Problem to work on
Once you find the line containing "Feedback (424, 2445)", output it and every line after it to the end of the records, exactly.

--- START ---

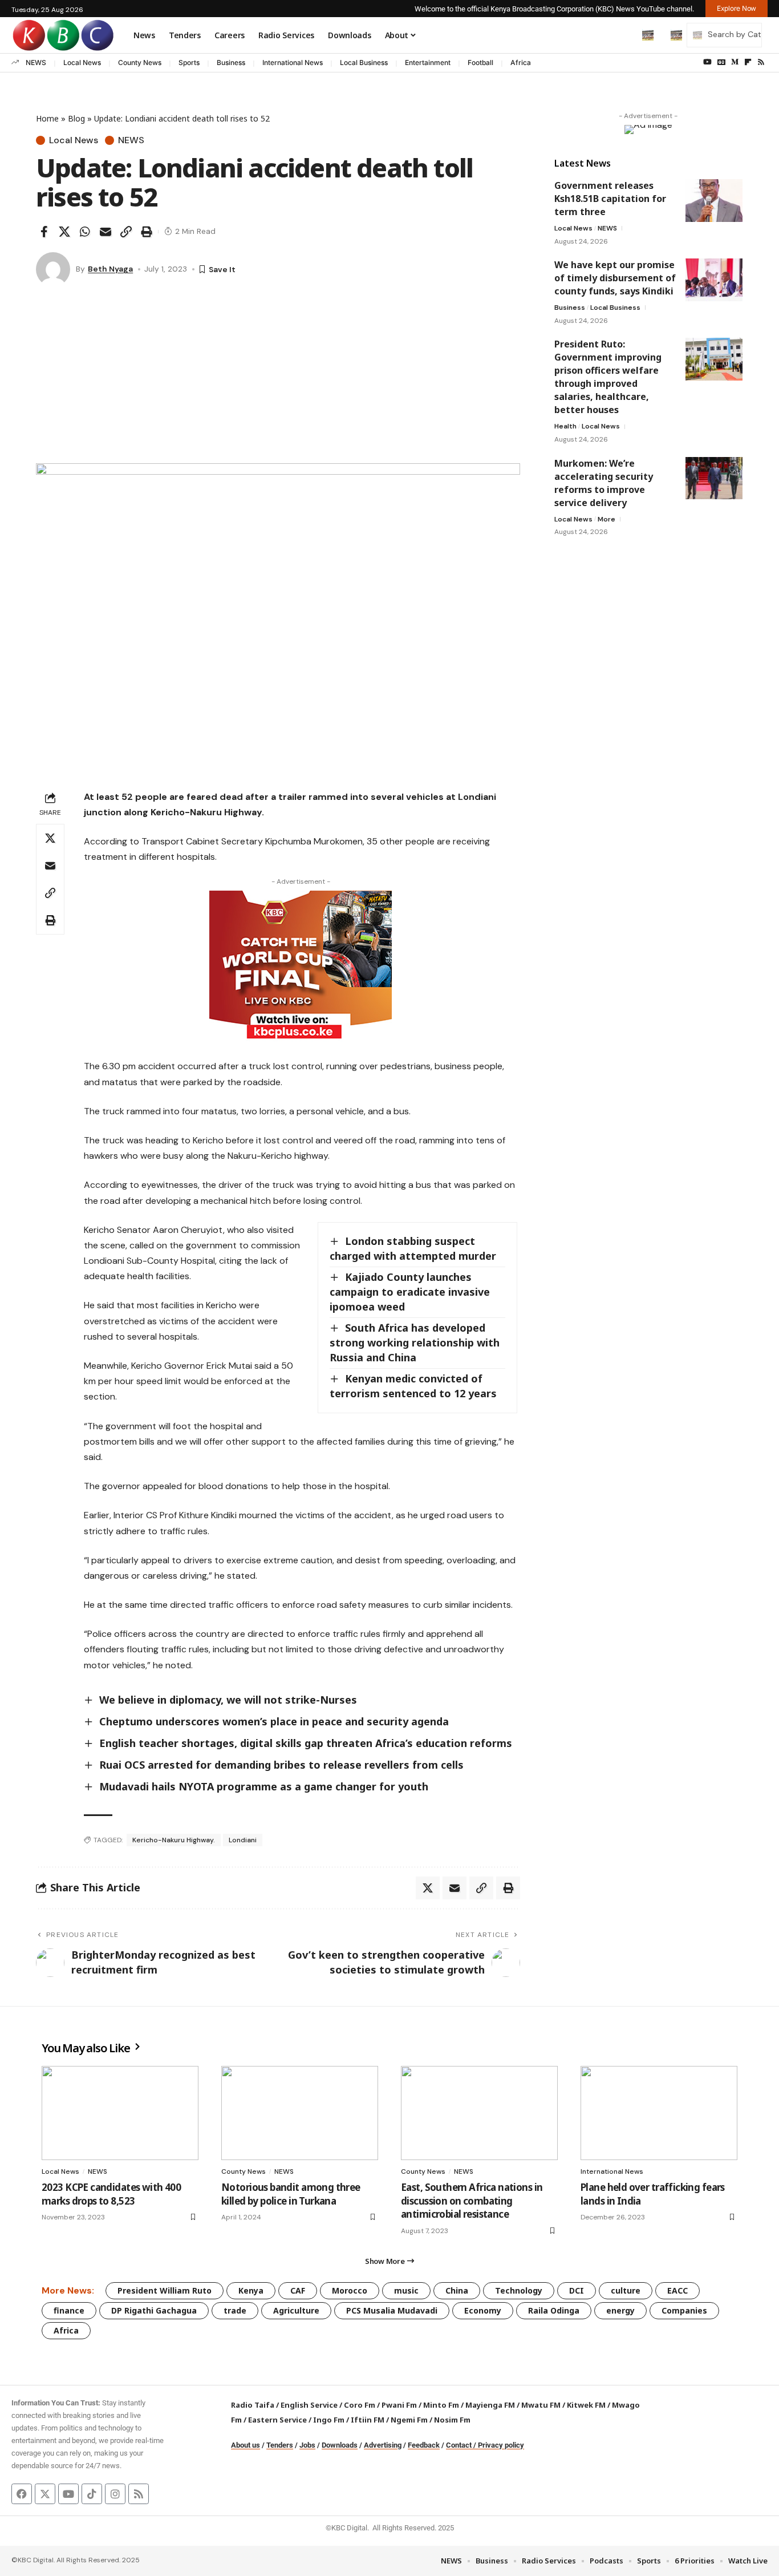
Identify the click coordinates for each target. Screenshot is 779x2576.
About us (245, 2445)
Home (47, 118)
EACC (677, 2290)
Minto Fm (441, 2405)
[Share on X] (64, 232)
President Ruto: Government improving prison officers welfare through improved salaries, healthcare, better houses (608, 377)
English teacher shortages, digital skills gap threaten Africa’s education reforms (305, 1743)
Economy (482, 2310)
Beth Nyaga (110, 269)
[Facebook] (21, 2494)
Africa (520, 62)
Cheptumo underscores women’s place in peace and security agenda (274, 1721)
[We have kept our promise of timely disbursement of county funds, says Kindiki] (714, 279)
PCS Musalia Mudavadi (391, 2310)
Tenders (279, 2445)
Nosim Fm (451, 2420)
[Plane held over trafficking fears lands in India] (659, 2113)
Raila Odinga (553, 2310)
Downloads (340, 2445)
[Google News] (721, 62)
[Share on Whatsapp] (85, 232)
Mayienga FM (490, 2405)
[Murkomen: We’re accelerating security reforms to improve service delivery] (714, 477)
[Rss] (761, 62)
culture (625, 2290)
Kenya (250, 2290)
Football (480, 62)
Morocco (349, 2290)
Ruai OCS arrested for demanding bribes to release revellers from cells (281, 1765)
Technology (518, 2290)
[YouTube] (707, 62)
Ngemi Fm (409, 2420)
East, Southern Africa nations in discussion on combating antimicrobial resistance (471, 2201)
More (606, 518)
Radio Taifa (252, 2405)
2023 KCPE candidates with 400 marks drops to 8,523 (111, 2194)
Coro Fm (359, 2405)
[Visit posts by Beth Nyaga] (53, 269)
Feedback (424, 2445)
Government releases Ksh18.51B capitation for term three (610, 198)
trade (235, 2310)
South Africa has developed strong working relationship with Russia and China (415, 1342)
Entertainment (428, 62)
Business (231, 62)
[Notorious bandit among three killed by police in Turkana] (299, 2113)
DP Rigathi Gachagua (154, 2310)
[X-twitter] (45, 2494)
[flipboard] (747, 62)
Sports (189, 62)
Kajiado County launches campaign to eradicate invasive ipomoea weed (410, 1291)
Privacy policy (501, 2445)
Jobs (307, 2445)
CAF (297, 2290)
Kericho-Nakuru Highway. (173, 1840)
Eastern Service (277, 2420)
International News (292, 62)
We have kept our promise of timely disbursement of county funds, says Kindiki (615, 277)
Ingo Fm (328, 2420)
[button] (624, 35)
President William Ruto (164, 2290)
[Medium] (734, 62)
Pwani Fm (399, 2405)
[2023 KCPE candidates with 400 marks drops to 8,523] (120, 2113)
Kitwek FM (586, 2405)
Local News (82, 62)
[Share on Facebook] (44, 232)
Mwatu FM (541, 2405)
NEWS (36, 62)
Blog (76, 118)
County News (139, 62)
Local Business (364, 62)
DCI (576, 2290)
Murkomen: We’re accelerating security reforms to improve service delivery (603, 482)
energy (620, 2310)
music (406, 2290)
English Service (309, 2405)
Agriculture (296, 2310)
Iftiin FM (367, 2420)
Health (565, 426)
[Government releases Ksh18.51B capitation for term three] (714, 200)
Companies (684, 2310)
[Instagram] (115, 2494)
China (456, 2290)
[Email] (105, 232)
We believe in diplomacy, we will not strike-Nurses (228, 1699)
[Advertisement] (278, 378)
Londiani (243, 1840)
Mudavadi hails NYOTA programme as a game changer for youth (263, 1786)
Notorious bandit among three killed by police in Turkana (290, 2194)
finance (69, 2310)
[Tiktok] (92, 2494)
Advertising (382, 2445)
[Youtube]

--- END ---

Response
Feedback (424, 2445)
Government releases Ksh18.51B capitation for term three (610, 198)
trade (235, 2310)
South Africa has developed strong working relationship with Russia and China (415, 1342)
Entertainment (428, 62)
Business (231, 62)
[Notorious bandit among three killed by police in Turkana] (299, 2113)
DP Rigathi Gachagua (154, 2310)
[X-twitter] (45, 2494)
[flipboard] (747, 62)
Sports (189, 62)
Kajiado County launches campaign to eradicate invasive ipomoea weed (410, 1291)
Privacy policy (501, 2445)
Jobs (307, 2445)
CAF (297, 2290)
Kericho-Nakuru Highway. (173, 1840)
Eastern Service (277, 2420)
International News (292, 62)
We have kept our promise of timely disbursement of county funds, says Kindiki (615, 277)
Ingo Fm (328, 2420)
[button] (624, 35)
President William Ruto (164, 2290)
[Medium] (734, 62)
Pwani Fm (399, 2405)
[2023 KCPE candidates with 400 marks drops to 8,523] (120, 2113)
Kitwek FM (586, 2405)
Local News (82, 62)
[Share on Facebook] (44, 232)
Mwatu FM (541, 2405)
NEWS (36, 62)
Blog (76, 118)
County News (139, 62)
Local Business (364, 62)
DCI (576, 2290)
Murkomen: We’re accelerating security reforms to improve service delivery (603, 482)
energy (620, 2310)
music (406, 2290)
English Service (309, 2405)
Agriculture (296, 2310)
Iftiin FM (367, 2420)
Health (565, 426)
[Government releases Ksh18.51B capitation for term three] (714, 200)
Companies (684, 2310)
[Instagram] (115, 2494)
China (456, 2290)
[Email] (105, 232)
We believe in diplomacy, we will not strike-Nurses (228, 1699)
[Advertisement] (278, 378)
Londiani (243, 1840)
Mudavadi hails NYOTA programme as a game changer for youth (263, 1786)
Notorious bandit among three killed by police in Turkana (290, 2194)
finance (69, 2310)
[Tiktok] (92, 2494)
Advertising (382, 2445)
[Youtube]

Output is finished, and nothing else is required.